- Passage to read:
╔══
Skip to main content

Troubleshooting Postgres Sources

Connector Limitations

General Limitations

  • The Postgres source connector currently does not handle schemas larger than 4MB.
  • The Postgres source connector does not alter the schema present in your database. Depending on the destination connected to this source, however, the schema may be altered. See the destination's documentation for more details.
  • The following two schema evolution actions are currently supported:
    • Adding/removing tables without resetting the entire connection at the destination Caveat: In the CDC mode, adding a new table to a connection may become a temporary bottleneck. When a new table is added, the next sync job takes a full snapshot of the new table before it proceeds to handle any changes.
    • Resetting a single table within the connection without resetting the rest of the destination tables in that connection
  • Changing a column data type or removing a column might break connections.

Xmin Limitations

There are some notable shortcomings associated with the Xmin replication method:

  • Unsupported DDL operations : This replication method cannot support row deletions.
  • Performance : Requires a full table scan, so can lead to poor performance.
  • Row-level granularity : The xmin column is stored at the row level. This means that a row will still be synced if it had been modified, regardless of whether the modification corresponded to the subset of columns the user is interested in.
  • Transaction ID (XID) wraparound : the transaction ID (aka xid) is represented by a 32-bit integer and has an upper limit value of 4,294,967,295. Once this value is reached, the xid wraps around and stops increasing monotonically. At this point, the xmin column cannot be reliably used as a cursor, which can lead to resyncing data that had already been synced. Also see the trouble-shooting section on Xmin wraparound below.

Version Requirements

  • For Airbyte Open Source users, upgrade your Airbyte platform to version v0.58.0 or newer
  • Use Postgres v9.3.x or above for non-CDC workflows and Postgres v10 or above for CDC workflows
  • For Airbyte Cloud (and optionally for Airbyte Open Source), ensure SSL is enabled in your environment

CDC Requirements

  • Incremental sync is only supported for tables with primary keys. For tables without primary keys, use Full Refresh sync.
  • Data must be in tables and not views. If you require data synchronization from a view, you would need to create a new connection with Standard as Replication Method.
╚══
- Material supplied:
╔══
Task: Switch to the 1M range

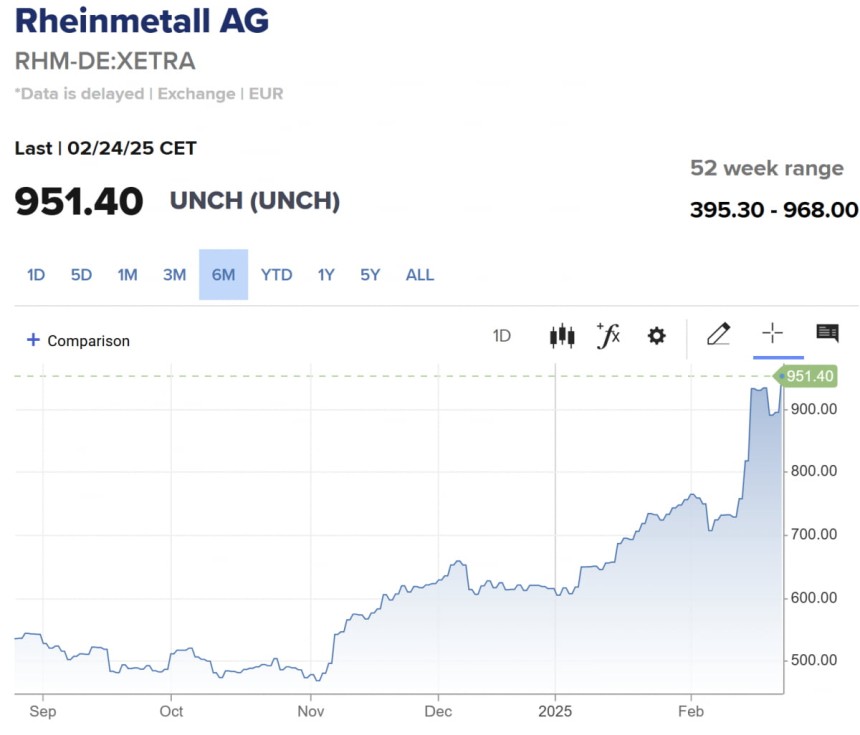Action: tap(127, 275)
╚══
╔══
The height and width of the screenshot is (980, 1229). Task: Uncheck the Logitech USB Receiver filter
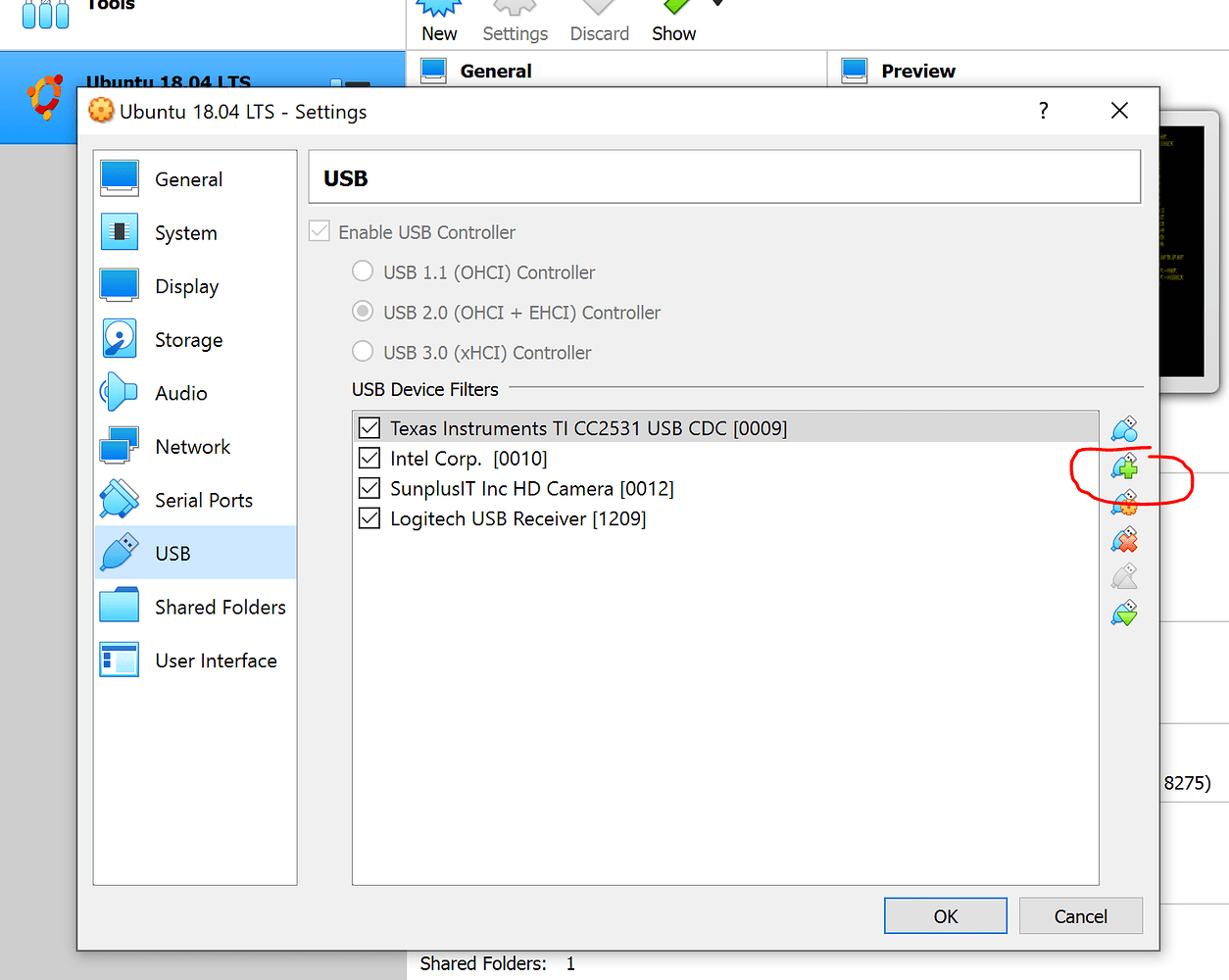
╚══
- Written tasks:
- 1) According to the Postgres troubleshooting page, what is the upper limit value of the transaction ID?
- 2) Rewrite the part of the Postgres troubleshooting page starting with "Connector Limitations" and going on through "for more details.", with "Postgres source connector" replaced by "Postgres connector".
- 3) Carry on the Postgres troubleshooting page from the point where it stops.

- Answers:
- 1) 4,294,967,295

- 2)
Connector Limitations

General Limitations

  • The Postgres connector currently does not handle schemas larger than 4MB.
  • The Postgres connector does not alter the schema present in your database. Depending on the destination connected to this source, however, the schema may be altered. See the destination's documentation for more details.

- 3)
  • The modifications you want to capture must be made using DELETE/INSERT/UPDATE. For example, changes made using TRUNCATE/ALTER will not appear in logs and therefore in your destination.
  • Schema changes are not supported automatically for CDC sources. Reset and resync data if you make a schema change.
  • The records produced by DELETE statements only contain primary keys. All other data fields are unset.
  • Log-based replication only works for master instances of Postgres. CDC cannot be run from a read-replica of your primary database.
  • An Airbyte database source using CDC replication can only be used with a single Airbyte destination. This is due to how Postgres CDC is implemented - each destination would recieve only part of the data available in the replication slot.
  • Using logical replication increases disk space used on the database server. The additional data is stored until it is consumed.
    • Set frequent syncs for CDC to ensure that the data doesn't fill up your disk space.
    • If you stop syncing a CDC-configured Postgres instance with Airbyte, delete the replication slot. Otherwise, it may fill up your disk space.

Supported cursors

  • TIMESTAMP
  • TIMESTAMP_WITH_TIMEZONE
  • TIME
  • TIME_WITH_TIMEZONE
  • DATE
  • BIT
  • BOOLEAN
  • TINYINT/SMALLINT
  • INTEGER
  • BIGINT
  • FLOAT/DOUBLE
  • REAL
  • NUMERIC/DECIMAL
  • CHAR/NCHAR/NVARCHAR/VARCHAR/LONGVARCHAR
  • BINARY/BLOB

Vendor-Specific Connector Limitations

warning

Not all implementations or deployments of a database will be the same. This section lists specific limitations and known issues with the connector based on how or where it is deployed.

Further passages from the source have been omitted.